ASSIGNMENT:
Start at the line in the entries below that contains "You are a computer-use", stop at the line that contains "Toggle the run strategy 1 true value", and output exactly the lines in that span, both ends included.

MATERIAL FOR THIS EXERCISE:
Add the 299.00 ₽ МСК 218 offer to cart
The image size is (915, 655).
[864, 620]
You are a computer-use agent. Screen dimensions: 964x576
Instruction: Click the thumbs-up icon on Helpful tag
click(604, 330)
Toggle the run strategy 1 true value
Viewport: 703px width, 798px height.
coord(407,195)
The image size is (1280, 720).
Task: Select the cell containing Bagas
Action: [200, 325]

* * *

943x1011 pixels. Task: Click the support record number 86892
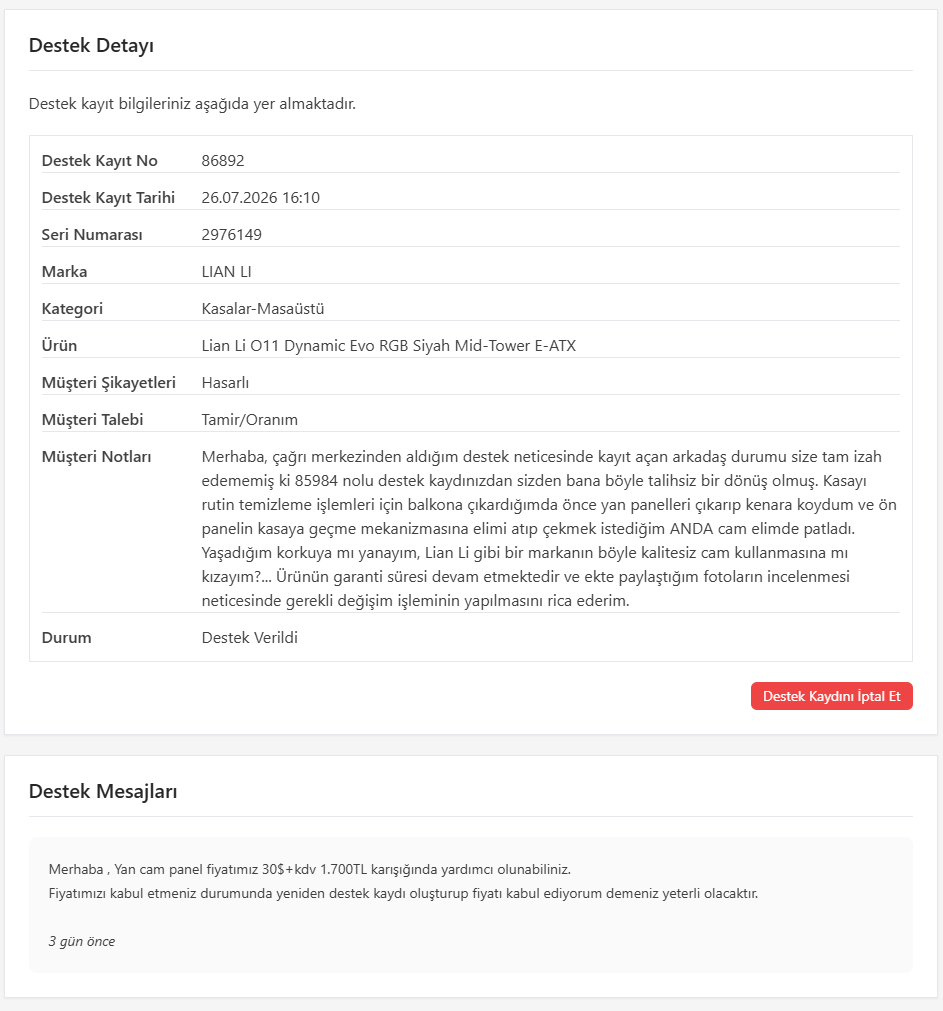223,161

EXERCISE SOLUTION:
You are a computer-use agent. Screen dimensions: 964x576
Instruction: Click the thumbs-up icon on Helpful tag
click(604, 330)
Toggle the run strategy 1 true value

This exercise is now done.